Switz City is a town in Fairplay and Grant townships, Greene County, Indiana, United States. The population was 268 at the 2020 census. It is part of the Bloomington, Indiana, Metropolitan Statistical Area.

==History==
The Switz City post office was established in 1869. The town was named in honor of one or more members of the Switz family of early settlers.

==Geography==
According to the 2010 census, Switz City has a total area of 0.23 sqmi, all land.

===Climate===
The climate in this area is characterized by hot, humid summers and generally mild to cool winters. According to the Köppen Climate Classification system, Switz City has a humid subtropical climate, abbreviated "Cfa" on climate maps.

==Demographics==

Historical population
| Census | Pop. | Note | %± |
| 1880 | 187 |  | — |
| 1930 | 450 |  | — |
| 1940 | 405 |  | −10.0% |
| 1950 | 328 |  | −19.0% |
| 1960 | 339 |  | 3.4% |
| 1970 | 301 |  | −11.2% |
| 1980 | 300 |  | −0.3% |
| 1990 | 257 |  | −14.3% |
| 2000 | 311 |  | 21.0% |
| 2010 | 293 |  | −5.8% |
| 2020 | 268 |  | −8.5% |
U.S. Decennial Census

===2010 census===
As of the census of 2010, there were 293 people, 123 households, and 87 families living in the town. The population density was 1273.9 PD/sqmi. There were 136 housing units at an average density of 591.3 /sqmi. The racial makeup of the town was 97.3% White, 0.7% African American, 0.7% Native American, 0.3% Asian, 0.7% from other races, and 0.3% from two or more races. Hispanic or Latino of any race were 2.0% of the population.

There were 123 households, of which 36.6% had children under the age of 18 living with them, 52.8% were married couples living together, 13.8% had a female householder with no husband present, 4.1% had a male householder with no wife present, and 29.3% were non-families. 26.8% of all households were made up of individuals, and 11.4% had someone living alone who was 65 years of age or older. The average household size was 2.38 and the average family size was 2.87.

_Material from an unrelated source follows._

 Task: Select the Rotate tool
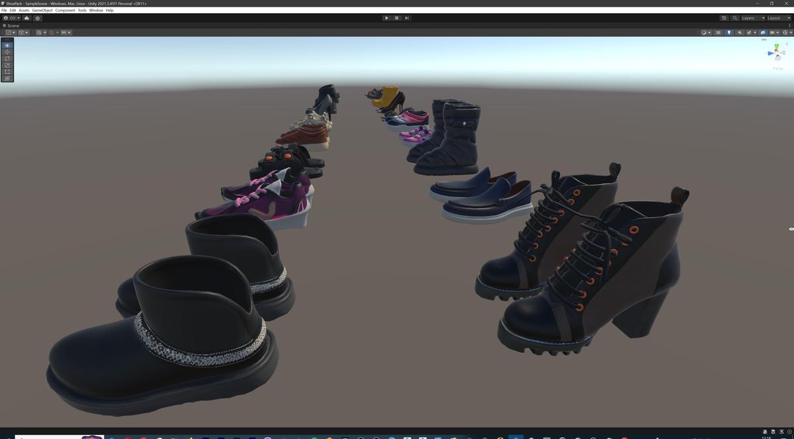click(7, 59)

The median age in the town was 37.9 years. 26.6% of residents were under the age of 18; 6.8% were between the ages of 18 and 24; 25.2% were from 25 to 44; 23.5% were from 45 to 64; and 17.7% were 65 years of age or older. The gender makeup of the town was 49.8% male and 50.2% female.

===2000 census===
As of the census of 2000, there were 311 people, 125 households, and 90 families living in the town. The population density was 1,386.8 PD/sqmi. There were 137 housing units at an average density of 610.9 /sqmi. The racial makeup of the town was 97.75% White, 0.32% African American, 0.64% Native American, 0.32% Pacific Islander, 0.96% from other races. Hispanic or Latino of any race were 1.29% of the population.

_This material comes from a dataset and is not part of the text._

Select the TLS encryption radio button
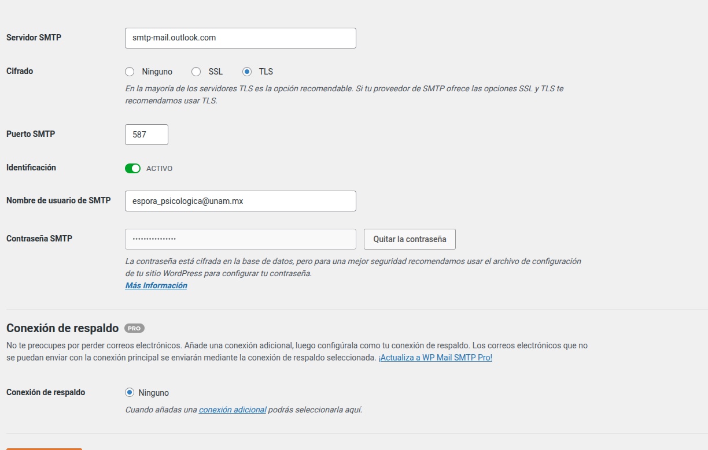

There were 125 households, out of which 33.6% had children under the age of 18 living with them, 56.0% were married couples living together, 12.8% had a female householder with no husband present, and 28.0% were non-families. 24.8% of all households were made up of individuals, and 8.0% had someone living alone who was 65 years of age or older. The average household size was 2.49 and the average family size was 2.88.

In the town, the population was spread out, with 25.1% under the age of 18, 7.4% from 18 to 24, 30.2% from 25 to 44, 23.2% from 45 to 64, and 14.1% who were 65 years of age or older. The median age was 35 years. For every 100 females, there were 95.6 males. For every 100 females age 18 and over, there were 95.8 males.

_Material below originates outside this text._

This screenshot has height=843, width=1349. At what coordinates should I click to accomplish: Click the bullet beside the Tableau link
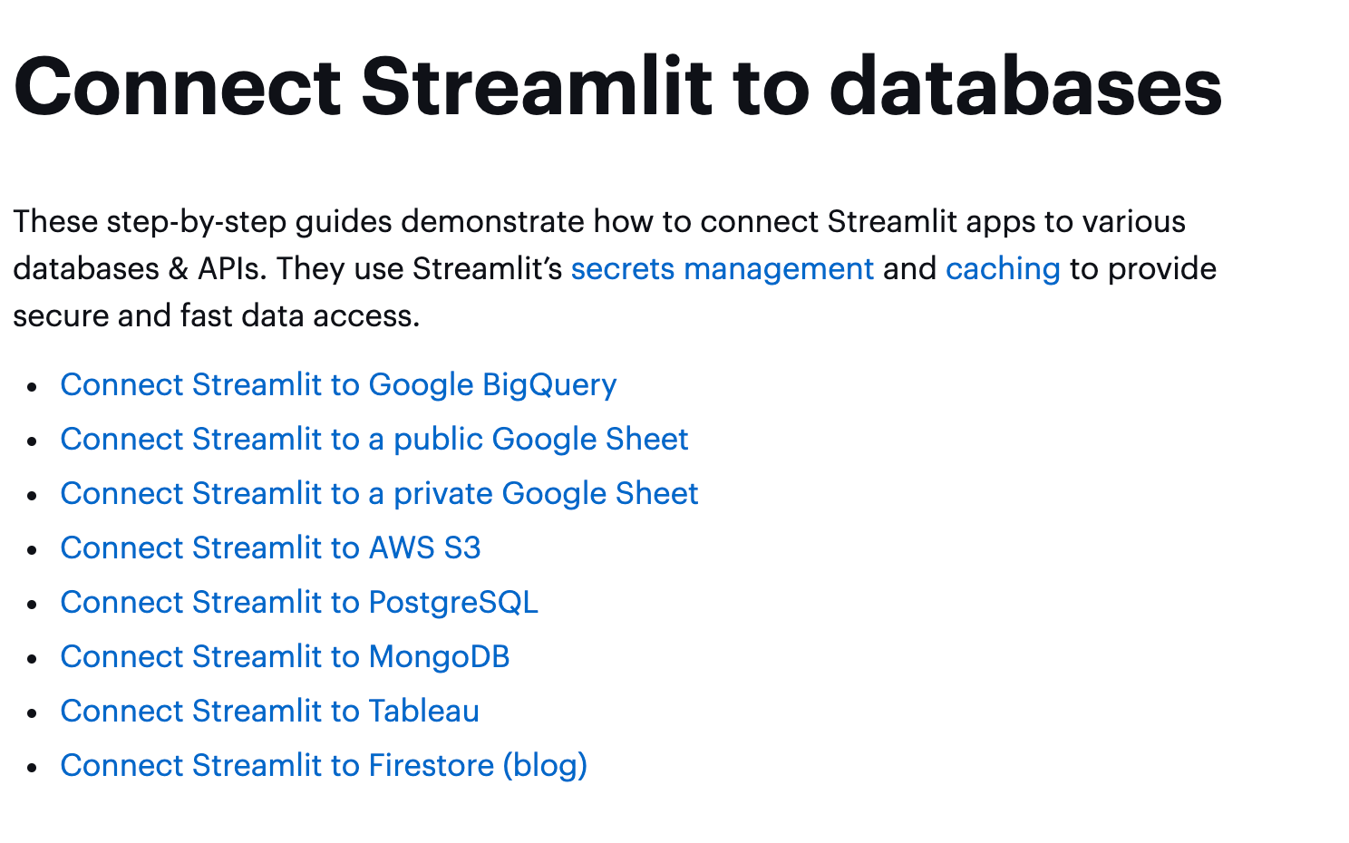point(33,713)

The median income for a household in the town was $33,750, and the median income for a family was $45,000. Males had a median income of $26,354 versus $21,563 for females. The per capita income for the town was $13,493. About 12.5% of families and 10.7% of the population were below the poverty line, including 8.8% of those under age 18 and 14.7% of those age 65 or over.

==Education==
The town is served by two elementary schools: White River Valley Lyons and White River Valley Worthington. It is also the home of White River Valley High School.

==Notable people==
Switz City was the hometown of three brothers - Andrew, A. J., and Matthew Graves - who played college basketball at Butler University. After college A. J. Graves played professionally overseas. Matthew Graves went into coaching and was the head coach of South Alabama from 2013 to 2018.